Niecierpliwie potrzebujemy, aby połączył nas nie gniew, ale praktyczne cele, aby
zacząć działać zjednoczonymi siłami. Musimy, na przykład, stworzyć społeczne
standardy dla nas wszystkich, tak jak wszyscy potrzebujemy mieć zagwarantowane
emerytury i ubezpieczenie socjalne. Musimy przeprowadzić reformę systemu
podatkowego. To jedyny sposób, aby poprawić sytuację na rynku pracy. Europejski
Parlament jest skłonny do reform. Nieustannie nawołujemy do tego. Także Komisja
jest po naszej stronie. To Rada jest tym, który pozwala nam stać samotnie.
7
Dlaczego? Ponieważ często, nie mogą powstrzymać pokusy i działają w populistyczny
sposób, zamiast wykazać się odpowiedzialnością.
Zawsze są jakieś wybory, które nadchodzą w jednym z krajów UE. Europa szybko
potrzebuje reform. Reform, które mogą być początkowo bolesne. Ale tu, w Polsce,
już do tego przywykliście. Tu rzeczy mogą być lepsze. Ale ludzie w innych krajach
członkowskich boją się. Boją się stracić wysokie standardy życia. Ich ekonomia jest w
stagnacji, miejsca pracy znikają, wielkie korporacje przenoszą się do innych krajów z
niższymi pensjami i tam mogą więcej zyskać. Ludzie w Europie boją się siebie
nawzajem, nie ufają sobie.
Nasz rząd, tak jak narodowe media, również nie pomaga w polepszaniu tej sytuacji.

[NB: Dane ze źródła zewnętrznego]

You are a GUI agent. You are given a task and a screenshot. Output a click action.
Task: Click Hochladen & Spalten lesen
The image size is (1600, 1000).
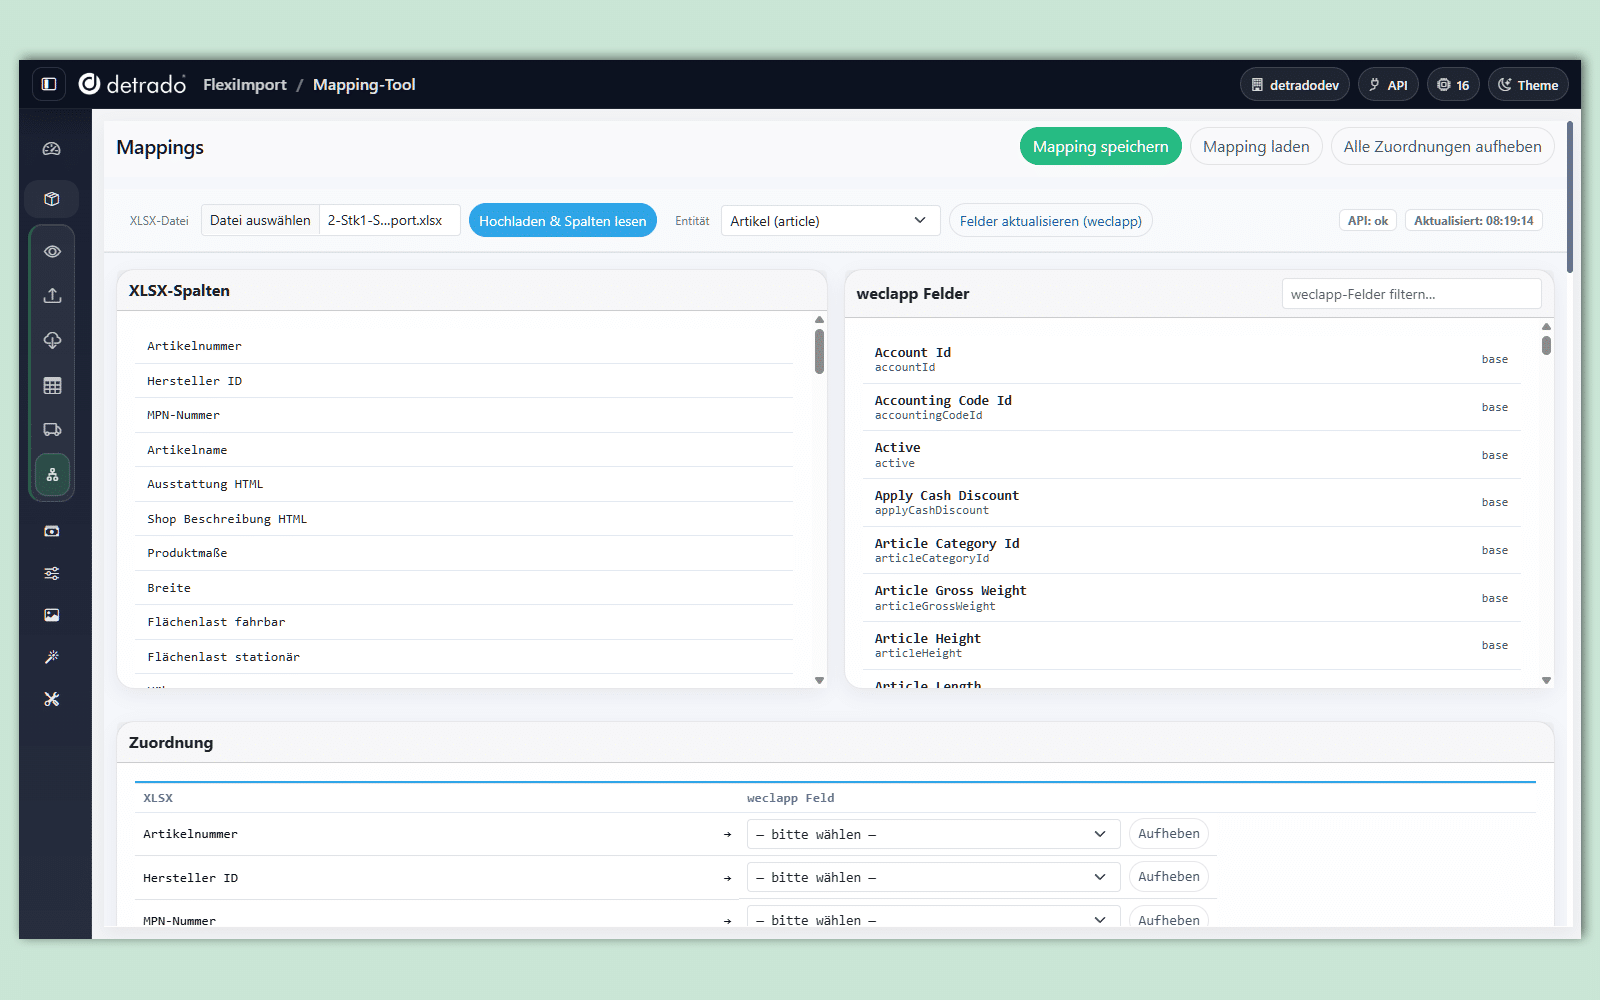coord(562,221)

Często używają Europy jako wrogiego celu. UE jest także dobrym wrogiem, dzięki
któremu można wygrać wybory, zupełnie jak Żydzi, Arabowie, Turcy, obcokrajowcy
czy terroryści. Ponieważ UE jest mało znanym domem, czymś bardzo abstrakcyjnym.
Dom z 25 pokojami, gdzie sąsiedzi prawie się nie znają. UE to dom, nieznany dom.